START SELECTED PASSAGE

Solar geoengineering by injecting aluminum oxide aerosol into the lower stratosphere is a serious threat to global mental health | The BMJ

2022-07-02 04:51:42 By : Mr. Shangguo Ma

A possible geoengineering method to mitigate the global warming aspect of climate change is the injection of aerosols into the lower stratosphere, closely mimicking the way large volcanic eruptions cool the climate. This method is called solar-radiation management (SRM) scheme or simply Solar Geoengineering (1). SRM has been suggested to be affordable and have high effectiveness compared with other geoengineering schemes that have been suggested to mitigate global warming (1). While sulphate aerosols are the most studied, it has been recently shown that aerosols with other compositions, aluminium oxide (alumina) and diamond, could be used to dramatically increase the amount of light scatter achieved on a per mass basis. Alumina particles formed after the alumina aerosol injection are more efficient scatterers and may have less severe technology-specific risks than sulfates. Thus, they are expected to be more efficient per unit mass for geoengineering applications (2).

Nevertheless, it has also been suggested that SRM has a low associated safety compared with other geoengineering schemes because of its possible effects on regional climate, stratospheric ozone, high-altitude tropospheric clouds, biological productivity (3), and global biodiversity (4). We want to add a possible severe effect on Global Mental Health that could be caused by using alumina as light scattering. The average residence time of a particle in the lower stratosphere is approximately 1-2 years (1,3). After eventual transport into the troposphere, alumina particles undergo relatively rapid mixing processes by weather events, turbulence, and cloudscale overturning. They are mostly removed from the atmosphere by dry deposition, sedimentation, or scavenging by clouds, finally polluting the environment (1).

END SELECTED PASSAGE

--- WHAT YOU SHOULD DO ---
Transcribe the solar geoengineering passage from "Nevertheless, it has" to "the environment (1).". Rely on the text above and nothing else.

START EXCERPTED DATA

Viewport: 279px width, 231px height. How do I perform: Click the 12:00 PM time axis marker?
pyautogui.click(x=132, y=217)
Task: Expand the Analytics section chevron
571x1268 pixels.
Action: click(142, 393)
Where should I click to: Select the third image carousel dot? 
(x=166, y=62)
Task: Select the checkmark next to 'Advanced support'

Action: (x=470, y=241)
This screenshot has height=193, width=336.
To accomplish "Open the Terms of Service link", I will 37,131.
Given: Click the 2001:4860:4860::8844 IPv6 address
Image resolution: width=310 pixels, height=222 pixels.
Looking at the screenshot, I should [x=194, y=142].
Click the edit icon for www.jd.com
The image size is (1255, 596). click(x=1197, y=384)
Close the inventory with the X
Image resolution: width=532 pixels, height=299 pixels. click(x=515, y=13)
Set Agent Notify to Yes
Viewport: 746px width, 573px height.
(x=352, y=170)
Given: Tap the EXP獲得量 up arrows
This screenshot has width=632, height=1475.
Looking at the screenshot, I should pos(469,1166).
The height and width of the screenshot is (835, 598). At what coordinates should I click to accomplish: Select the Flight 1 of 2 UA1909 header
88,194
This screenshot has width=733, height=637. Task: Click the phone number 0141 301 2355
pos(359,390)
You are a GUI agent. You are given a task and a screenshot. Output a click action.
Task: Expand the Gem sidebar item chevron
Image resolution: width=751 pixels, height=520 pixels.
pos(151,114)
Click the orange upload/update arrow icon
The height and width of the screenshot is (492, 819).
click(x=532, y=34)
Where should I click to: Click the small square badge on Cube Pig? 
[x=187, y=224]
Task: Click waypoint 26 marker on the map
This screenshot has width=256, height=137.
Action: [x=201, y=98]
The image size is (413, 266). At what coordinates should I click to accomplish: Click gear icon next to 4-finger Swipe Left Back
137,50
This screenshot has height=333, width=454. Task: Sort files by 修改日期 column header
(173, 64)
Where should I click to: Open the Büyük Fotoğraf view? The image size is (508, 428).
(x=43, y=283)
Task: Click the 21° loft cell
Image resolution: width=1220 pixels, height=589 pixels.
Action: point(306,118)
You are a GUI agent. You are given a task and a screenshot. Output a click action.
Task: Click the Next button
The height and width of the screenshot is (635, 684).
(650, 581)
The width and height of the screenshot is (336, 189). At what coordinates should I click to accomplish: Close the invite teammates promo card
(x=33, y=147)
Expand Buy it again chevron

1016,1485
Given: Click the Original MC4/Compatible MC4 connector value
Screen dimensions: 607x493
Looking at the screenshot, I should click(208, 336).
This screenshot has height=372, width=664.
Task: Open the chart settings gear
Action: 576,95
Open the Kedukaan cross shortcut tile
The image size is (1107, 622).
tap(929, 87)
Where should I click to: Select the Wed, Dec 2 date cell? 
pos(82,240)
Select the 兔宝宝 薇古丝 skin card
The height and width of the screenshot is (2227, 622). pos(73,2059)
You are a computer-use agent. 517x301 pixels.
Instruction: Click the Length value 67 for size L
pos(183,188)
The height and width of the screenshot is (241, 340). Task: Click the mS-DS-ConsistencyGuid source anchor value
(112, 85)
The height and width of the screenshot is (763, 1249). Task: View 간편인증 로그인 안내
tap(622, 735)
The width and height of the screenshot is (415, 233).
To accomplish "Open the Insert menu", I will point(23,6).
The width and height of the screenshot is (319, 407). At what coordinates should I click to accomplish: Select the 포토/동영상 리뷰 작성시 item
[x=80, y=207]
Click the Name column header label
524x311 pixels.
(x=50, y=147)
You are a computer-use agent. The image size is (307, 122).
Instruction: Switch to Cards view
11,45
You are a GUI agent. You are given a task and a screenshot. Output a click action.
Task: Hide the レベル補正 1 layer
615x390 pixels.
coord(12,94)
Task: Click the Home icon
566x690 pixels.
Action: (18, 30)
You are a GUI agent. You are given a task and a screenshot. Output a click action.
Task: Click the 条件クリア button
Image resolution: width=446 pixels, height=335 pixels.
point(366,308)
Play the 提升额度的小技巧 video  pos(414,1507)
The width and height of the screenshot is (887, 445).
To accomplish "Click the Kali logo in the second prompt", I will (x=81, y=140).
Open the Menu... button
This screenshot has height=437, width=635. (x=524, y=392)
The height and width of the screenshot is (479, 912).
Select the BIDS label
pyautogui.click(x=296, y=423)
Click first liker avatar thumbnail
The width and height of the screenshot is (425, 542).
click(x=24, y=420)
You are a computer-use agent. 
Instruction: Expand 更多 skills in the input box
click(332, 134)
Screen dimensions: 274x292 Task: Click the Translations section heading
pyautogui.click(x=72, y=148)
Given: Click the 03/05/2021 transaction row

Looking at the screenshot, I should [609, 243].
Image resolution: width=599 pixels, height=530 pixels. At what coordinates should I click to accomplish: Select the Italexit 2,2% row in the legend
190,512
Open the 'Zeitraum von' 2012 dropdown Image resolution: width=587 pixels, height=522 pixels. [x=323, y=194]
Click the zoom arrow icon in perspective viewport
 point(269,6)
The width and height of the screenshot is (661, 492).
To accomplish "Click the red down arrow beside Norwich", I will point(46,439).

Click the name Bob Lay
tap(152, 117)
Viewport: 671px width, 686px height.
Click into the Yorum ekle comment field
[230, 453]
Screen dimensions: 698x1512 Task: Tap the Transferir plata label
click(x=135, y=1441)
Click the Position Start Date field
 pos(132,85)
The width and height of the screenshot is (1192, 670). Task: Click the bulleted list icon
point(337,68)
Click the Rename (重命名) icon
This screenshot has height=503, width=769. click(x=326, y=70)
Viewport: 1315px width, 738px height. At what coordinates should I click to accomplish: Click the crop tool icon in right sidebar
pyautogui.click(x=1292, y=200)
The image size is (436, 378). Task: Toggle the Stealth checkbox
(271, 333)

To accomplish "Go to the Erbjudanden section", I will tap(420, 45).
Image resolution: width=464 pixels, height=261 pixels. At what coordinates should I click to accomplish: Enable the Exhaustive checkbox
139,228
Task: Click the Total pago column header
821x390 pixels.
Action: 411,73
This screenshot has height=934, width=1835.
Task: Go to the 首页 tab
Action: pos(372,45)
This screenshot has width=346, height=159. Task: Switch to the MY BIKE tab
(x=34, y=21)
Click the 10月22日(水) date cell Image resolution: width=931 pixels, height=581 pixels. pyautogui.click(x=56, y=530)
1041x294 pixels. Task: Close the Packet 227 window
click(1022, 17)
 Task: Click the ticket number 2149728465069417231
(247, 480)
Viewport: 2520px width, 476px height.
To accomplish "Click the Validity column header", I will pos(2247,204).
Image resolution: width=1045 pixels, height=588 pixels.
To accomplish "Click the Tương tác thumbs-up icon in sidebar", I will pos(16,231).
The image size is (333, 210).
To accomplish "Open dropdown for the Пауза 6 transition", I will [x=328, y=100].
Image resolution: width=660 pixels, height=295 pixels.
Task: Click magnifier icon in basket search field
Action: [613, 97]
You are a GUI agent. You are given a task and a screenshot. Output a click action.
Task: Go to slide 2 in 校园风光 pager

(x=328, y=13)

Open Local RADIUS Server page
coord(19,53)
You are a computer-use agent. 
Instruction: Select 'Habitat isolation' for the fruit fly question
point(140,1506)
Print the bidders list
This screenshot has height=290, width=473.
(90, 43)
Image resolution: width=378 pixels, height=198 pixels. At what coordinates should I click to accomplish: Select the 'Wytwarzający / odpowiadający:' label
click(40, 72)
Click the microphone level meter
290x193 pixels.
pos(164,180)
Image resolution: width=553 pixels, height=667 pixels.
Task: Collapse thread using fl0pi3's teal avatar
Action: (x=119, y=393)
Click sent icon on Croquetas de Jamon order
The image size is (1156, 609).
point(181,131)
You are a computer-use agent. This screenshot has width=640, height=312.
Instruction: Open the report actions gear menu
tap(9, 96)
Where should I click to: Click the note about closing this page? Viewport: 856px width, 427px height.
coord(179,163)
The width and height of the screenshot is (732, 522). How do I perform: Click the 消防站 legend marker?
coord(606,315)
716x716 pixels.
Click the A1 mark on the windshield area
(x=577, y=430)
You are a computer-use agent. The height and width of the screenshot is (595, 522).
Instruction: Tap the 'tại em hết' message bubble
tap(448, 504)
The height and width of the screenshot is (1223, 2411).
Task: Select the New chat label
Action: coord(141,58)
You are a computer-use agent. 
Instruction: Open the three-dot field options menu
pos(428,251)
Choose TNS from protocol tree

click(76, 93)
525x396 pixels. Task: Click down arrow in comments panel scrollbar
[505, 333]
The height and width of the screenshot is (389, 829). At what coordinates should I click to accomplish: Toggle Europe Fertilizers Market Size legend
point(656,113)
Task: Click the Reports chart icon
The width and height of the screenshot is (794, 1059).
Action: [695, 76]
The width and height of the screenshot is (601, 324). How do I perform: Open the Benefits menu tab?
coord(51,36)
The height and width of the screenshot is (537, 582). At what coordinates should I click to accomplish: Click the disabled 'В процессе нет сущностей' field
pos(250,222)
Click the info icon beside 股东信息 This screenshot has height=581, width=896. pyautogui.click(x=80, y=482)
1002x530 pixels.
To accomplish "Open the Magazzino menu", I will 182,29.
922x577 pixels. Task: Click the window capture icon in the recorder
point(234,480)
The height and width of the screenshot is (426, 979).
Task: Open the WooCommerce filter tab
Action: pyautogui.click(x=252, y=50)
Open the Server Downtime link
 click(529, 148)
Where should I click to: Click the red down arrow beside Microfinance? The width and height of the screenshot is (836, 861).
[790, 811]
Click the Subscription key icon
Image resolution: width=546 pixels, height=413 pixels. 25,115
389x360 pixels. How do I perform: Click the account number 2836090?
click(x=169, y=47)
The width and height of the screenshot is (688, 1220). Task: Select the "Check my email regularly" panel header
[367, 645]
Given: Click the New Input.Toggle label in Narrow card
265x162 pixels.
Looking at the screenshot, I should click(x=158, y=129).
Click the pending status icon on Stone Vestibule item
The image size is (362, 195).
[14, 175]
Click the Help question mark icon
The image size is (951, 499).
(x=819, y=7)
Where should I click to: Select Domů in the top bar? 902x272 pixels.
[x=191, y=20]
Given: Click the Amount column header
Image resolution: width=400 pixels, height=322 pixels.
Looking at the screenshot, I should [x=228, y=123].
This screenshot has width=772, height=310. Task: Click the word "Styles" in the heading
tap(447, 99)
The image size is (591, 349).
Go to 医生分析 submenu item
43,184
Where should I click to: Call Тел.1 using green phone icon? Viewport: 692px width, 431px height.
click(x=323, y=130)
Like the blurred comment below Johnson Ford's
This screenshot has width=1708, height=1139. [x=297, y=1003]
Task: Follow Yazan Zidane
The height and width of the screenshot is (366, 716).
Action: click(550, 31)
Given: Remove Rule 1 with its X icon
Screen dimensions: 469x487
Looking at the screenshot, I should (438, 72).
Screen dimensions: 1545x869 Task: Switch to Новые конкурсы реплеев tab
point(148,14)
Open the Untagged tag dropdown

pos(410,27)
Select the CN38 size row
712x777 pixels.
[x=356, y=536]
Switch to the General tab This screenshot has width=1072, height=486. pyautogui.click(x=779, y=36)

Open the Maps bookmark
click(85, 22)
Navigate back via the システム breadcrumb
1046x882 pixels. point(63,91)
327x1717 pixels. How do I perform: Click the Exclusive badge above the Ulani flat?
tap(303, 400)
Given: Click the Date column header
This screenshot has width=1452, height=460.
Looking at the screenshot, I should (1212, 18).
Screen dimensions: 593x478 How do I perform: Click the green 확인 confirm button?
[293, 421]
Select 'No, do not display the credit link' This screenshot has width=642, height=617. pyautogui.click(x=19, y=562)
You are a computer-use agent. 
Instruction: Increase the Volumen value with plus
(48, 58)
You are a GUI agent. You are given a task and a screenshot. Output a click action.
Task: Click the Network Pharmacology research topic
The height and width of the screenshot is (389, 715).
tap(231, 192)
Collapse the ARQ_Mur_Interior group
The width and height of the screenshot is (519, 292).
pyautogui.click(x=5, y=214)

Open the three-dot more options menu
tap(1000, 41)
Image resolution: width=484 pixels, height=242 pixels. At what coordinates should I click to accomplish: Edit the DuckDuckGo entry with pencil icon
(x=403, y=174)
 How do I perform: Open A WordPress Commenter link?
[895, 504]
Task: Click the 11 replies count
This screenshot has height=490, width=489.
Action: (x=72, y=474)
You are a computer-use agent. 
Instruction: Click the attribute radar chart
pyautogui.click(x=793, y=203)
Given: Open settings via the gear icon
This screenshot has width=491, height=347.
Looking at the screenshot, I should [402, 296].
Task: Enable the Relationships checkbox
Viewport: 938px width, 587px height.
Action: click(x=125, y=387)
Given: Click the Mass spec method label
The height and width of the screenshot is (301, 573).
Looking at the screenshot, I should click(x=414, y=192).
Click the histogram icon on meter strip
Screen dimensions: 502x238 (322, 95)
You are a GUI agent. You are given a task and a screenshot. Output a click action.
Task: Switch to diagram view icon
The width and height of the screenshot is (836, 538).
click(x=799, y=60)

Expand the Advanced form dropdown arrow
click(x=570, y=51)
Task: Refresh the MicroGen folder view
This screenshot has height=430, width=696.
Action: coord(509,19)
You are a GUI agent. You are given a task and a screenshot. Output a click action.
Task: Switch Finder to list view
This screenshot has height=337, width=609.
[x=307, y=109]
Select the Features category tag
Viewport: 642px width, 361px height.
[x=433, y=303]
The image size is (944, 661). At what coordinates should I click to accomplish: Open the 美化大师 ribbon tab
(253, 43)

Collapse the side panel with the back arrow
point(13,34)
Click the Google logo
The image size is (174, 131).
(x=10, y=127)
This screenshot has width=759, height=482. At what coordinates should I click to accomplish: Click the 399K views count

END EXCERPTED DATA

--- ANSWER SECTION ---
Nevertheless, it has also been suggested that SRM has a low associated safety compared with other geoengineering schemes because of its possible effects on regional climate, stratospheric ozone, high-altitude tropospheric clouds, biological productivity (3), and global biodiversity (4). We want to add a possible severe effect on Global Mental Health that could be caused by using alumina as light scattering. The average residence time of a particle in the lower stratosphere is approximately 1-2 years (1,3). After eventual transport into the troposphere, alumina particles undergo relatively rapid mixing processes by weather events, turbulence, and cloudscale overturning. They are mostly removed from the atmosphere by dry deposition, sedimentation, or scavenging by clouds, finally polluting the environment (1).